A traveling-wave reactor (TWR) is a type of nuclear fission reactor that can convert fertile material into usable fuel through nuclear transmutation, in tandem with the burnup of fissile material. TWRs differ from other kinds of fast-neutron and breeder reactors in their ability to use fuel efficiently without uranium enrichment or reprocessing, instead directly using depleted uranium, natural uranium, thorium, spent fuel removed from light water reactors, or some combination of these materials.
The name refers to the fact that fission remains confined to a boundary zone in the reactor core that slowly advances over time. TWRs could theoretically run, self-sustained, for decades without refueling or removing spent fuel.
Traveling-wave reactors were first proposed in the 1950s and have been studied intermittently. The concept of a reactor that could breed its own fuel inside the reactor core was initially proposed and studied in 1958 by Saveli Feinberg, who called it a "breed-and-burn" reactor.

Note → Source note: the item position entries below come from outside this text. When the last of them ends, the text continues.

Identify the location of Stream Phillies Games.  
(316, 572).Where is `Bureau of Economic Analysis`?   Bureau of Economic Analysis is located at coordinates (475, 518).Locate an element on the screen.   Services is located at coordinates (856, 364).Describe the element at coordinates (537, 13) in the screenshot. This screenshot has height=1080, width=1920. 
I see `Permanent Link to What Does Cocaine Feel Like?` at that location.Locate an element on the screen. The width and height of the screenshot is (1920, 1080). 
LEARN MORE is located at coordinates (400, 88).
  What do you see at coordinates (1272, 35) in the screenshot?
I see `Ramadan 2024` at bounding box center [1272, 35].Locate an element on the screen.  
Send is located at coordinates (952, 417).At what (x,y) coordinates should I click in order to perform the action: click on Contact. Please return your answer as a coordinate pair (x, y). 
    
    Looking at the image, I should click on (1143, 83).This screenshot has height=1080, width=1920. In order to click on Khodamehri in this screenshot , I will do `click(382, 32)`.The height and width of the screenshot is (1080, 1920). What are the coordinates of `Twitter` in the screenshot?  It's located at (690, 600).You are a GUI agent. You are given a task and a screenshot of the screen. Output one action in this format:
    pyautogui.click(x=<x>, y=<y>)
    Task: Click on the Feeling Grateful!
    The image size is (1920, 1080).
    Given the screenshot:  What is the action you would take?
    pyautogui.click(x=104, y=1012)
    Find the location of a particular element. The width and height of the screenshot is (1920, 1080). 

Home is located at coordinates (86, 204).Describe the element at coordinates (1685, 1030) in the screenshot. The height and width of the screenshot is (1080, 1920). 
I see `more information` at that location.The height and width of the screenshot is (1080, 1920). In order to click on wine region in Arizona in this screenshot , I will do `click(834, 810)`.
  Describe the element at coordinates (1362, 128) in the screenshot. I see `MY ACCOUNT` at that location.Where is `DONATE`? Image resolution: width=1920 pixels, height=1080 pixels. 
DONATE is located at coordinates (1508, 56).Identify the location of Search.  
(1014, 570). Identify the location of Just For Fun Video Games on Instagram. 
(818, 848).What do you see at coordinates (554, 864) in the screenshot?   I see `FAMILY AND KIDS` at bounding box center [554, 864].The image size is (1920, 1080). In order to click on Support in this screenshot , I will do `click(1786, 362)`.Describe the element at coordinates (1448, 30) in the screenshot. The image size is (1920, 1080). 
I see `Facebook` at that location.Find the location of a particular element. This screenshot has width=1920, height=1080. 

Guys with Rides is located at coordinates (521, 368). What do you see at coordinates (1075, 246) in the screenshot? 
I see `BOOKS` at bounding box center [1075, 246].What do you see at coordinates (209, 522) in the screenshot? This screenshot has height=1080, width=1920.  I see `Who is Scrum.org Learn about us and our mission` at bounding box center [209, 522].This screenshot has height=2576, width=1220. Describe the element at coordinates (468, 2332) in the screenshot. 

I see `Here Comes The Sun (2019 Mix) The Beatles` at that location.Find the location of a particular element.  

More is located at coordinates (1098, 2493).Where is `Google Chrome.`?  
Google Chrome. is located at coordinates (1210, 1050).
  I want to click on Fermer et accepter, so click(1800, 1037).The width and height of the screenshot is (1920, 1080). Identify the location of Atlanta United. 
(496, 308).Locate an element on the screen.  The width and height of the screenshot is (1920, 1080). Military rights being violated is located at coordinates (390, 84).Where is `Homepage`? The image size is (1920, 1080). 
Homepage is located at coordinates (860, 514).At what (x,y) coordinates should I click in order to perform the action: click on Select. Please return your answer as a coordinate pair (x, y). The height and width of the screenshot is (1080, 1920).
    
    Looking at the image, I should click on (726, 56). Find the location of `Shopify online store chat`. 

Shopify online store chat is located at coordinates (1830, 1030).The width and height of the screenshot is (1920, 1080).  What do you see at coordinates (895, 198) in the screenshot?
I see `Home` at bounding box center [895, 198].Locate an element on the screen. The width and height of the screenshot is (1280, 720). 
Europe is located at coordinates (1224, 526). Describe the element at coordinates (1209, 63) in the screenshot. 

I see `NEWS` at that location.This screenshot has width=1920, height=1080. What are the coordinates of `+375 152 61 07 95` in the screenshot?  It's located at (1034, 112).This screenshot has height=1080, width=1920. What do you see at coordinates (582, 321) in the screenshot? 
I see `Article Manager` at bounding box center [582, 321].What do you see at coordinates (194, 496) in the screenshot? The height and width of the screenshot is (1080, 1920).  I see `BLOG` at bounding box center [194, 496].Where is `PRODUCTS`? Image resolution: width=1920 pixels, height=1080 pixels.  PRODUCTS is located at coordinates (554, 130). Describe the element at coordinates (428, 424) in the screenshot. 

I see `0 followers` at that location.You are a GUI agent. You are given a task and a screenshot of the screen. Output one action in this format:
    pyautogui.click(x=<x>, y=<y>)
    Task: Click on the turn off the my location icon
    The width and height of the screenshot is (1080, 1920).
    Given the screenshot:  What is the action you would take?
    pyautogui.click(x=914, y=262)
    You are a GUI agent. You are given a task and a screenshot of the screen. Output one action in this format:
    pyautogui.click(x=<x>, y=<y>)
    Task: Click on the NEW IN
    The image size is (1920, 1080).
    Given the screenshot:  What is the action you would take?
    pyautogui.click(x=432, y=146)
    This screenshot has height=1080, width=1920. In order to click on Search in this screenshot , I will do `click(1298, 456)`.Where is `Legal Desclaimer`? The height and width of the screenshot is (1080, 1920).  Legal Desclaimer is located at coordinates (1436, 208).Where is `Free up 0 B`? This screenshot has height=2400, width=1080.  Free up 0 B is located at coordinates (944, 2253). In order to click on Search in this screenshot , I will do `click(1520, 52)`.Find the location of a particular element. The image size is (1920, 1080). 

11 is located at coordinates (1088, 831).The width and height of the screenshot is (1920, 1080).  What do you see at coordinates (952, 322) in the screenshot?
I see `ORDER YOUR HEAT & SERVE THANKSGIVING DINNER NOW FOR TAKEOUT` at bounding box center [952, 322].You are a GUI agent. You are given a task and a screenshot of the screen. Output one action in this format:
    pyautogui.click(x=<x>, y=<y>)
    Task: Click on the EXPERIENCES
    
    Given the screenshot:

Michael Driscoll published further research on the concept in 1979, as did Lev Feoktistov in 1988, Edward Teller/Lowell Wood in 1995, Hugo van Dam in 2000 and Hiroshi Sekimoto in 2001.
The TWR was discussed at the Innovative Nuclear Energy Systems (INES) symposiums in 2004, 2006 and 2010 in Japan where it was called "CANDLE" Reactor, an abbreviation for Constant Axial shape of Neutron flux, nuclides densities and power shape During Life of Energy production. In 2010 Popa-Simil discussed the case of micro-hetero-structures, further detailed in the paper "Plutonium Breeding In Micro-Hetero Structures Enhances the Fuel Cycle", describing a TWR with deep burnout enhanced by plutonium fuel channels and multiple fuel flow. In 2012 it was shown that fission waves are a form of bi-stable reaction diffusion phenomenon.
No TWR has yet been constructed, but in 2006, Intellectual Ventures launched a spin-off named TerraPower to model and commercialize a working design of such a reactor, which later came to be called a "traveling-wave reactor". TerraPower has developed TWR designs for low- to medium- (300 MWe) as well as high-power (~1000 MWe) generation facilities.Bill Gates featured TerraPower in his 2010 TED talk.